Saturday, December 27, 2008

Do you love handmade?

I obviously do. And I love handmade items for my kids. ToysR'Us won't see me coming through their doors any time soon. But there is one problem- starting February 10th 2009 there is a law going into effect that will change everything that we love! PLEASE, PLEASE, PLEASE read about it here (or read below.) Visit their web site and you can sign the petition. They even make it SUPER easy for you to contact your state Senator or Congressmen via email! A pre-typed letter is available if you don't want to (or have time to) write your own!

The issue:
In 2007, large toy manufacturers who outsource their production to China and other developing countries violated the public's trust. They were selling toys with dangerously high lead content, toys with unsafe small part, toys with improperly secured and easily swallowed small magnets, and toys made from chemicals that made kids sick. Almost every problem toy in 2007 was made in China.

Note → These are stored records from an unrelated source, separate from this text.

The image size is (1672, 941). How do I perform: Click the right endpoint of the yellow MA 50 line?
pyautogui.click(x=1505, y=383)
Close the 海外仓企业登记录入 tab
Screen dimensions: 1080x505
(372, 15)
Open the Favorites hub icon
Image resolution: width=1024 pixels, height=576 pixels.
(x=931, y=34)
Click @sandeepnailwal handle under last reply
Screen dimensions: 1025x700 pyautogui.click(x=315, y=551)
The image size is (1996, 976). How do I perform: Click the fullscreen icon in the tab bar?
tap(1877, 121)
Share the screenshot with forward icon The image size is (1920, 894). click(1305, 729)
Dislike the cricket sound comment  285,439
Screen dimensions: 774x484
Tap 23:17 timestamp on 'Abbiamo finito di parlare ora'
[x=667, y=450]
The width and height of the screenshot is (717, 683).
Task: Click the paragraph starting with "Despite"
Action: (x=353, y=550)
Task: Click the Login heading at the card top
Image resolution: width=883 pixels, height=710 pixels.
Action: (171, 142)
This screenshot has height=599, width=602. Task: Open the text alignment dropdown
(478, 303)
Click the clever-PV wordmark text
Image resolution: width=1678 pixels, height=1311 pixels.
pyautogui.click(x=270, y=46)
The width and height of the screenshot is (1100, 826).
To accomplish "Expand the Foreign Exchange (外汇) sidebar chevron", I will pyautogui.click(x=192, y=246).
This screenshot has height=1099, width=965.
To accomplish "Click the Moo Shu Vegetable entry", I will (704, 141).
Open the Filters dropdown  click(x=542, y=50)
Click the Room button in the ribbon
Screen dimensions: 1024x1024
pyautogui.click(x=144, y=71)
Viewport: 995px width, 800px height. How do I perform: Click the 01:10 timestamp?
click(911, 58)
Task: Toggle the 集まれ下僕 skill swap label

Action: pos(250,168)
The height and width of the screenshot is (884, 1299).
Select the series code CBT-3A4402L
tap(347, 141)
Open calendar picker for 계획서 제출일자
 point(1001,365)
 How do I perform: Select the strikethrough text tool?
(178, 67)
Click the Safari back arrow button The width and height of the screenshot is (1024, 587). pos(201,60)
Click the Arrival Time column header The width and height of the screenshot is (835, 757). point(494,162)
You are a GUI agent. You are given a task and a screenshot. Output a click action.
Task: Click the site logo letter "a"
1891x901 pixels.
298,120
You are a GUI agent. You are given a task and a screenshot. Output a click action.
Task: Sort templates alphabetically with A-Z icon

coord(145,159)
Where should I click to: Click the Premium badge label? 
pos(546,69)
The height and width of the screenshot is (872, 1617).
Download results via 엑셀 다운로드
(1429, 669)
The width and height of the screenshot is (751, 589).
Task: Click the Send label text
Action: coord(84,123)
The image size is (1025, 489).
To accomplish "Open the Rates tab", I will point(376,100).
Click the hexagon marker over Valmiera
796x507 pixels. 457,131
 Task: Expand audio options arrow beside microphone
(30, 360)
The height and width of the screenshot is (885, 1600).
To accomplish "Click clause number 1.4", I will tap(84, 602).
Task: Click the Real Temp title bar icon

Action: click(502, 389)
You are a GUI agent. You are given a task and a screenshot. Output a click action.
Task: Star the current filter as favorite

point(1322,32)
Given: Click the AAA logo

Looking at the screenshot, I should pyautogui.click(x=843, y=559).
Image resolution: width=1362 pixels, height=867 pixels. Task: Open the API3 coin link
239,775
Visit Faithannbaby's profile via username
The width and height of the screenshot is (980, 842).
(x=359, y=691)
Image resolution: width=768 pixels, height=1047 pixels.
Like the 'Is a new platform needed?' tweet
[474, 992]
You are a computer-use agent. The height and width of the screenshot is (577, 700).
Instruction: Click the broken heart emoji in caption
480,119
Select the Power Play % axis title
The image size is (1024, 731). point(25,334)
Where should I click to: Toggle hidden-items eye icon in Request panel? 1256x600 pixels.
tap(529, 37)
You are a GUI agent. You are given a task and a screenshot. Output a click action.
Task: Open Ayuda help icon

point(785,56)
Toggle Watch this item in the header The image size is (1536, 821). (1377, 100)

The United States Congress rightly recognized that the Consumer Products Safety Commission (CPSC) lacked the authority and staffing to prevent dangerous toys from being imported into the US. So, they passed the Consumer Product Safety Improvement Act (CPSIA) in August, 2008. Among other things, the CPSIA bans lead and phthalates in toys, mandates third-party testing and certification for all toys and requires toy makers to permanently label each toy with a date and batch number.

All of these changes will be fairly easy for large, multinational toy manufacturers to comply with. Large manufacturers who make thousands of units of each toy have very little incremental cost to pay for testing and update their molds to include batch labels.

For small American, Canadian, and European toymakers and manufacturers of children's products, however, the costs of mandatory testing will likely drive them out of business.

A toymaker, for example, who makes wooden cars in his garage in Maine to supplement his income cannot afford the $4,000 fee per toy that testing labs are charging to assure compliance with the CPSIA.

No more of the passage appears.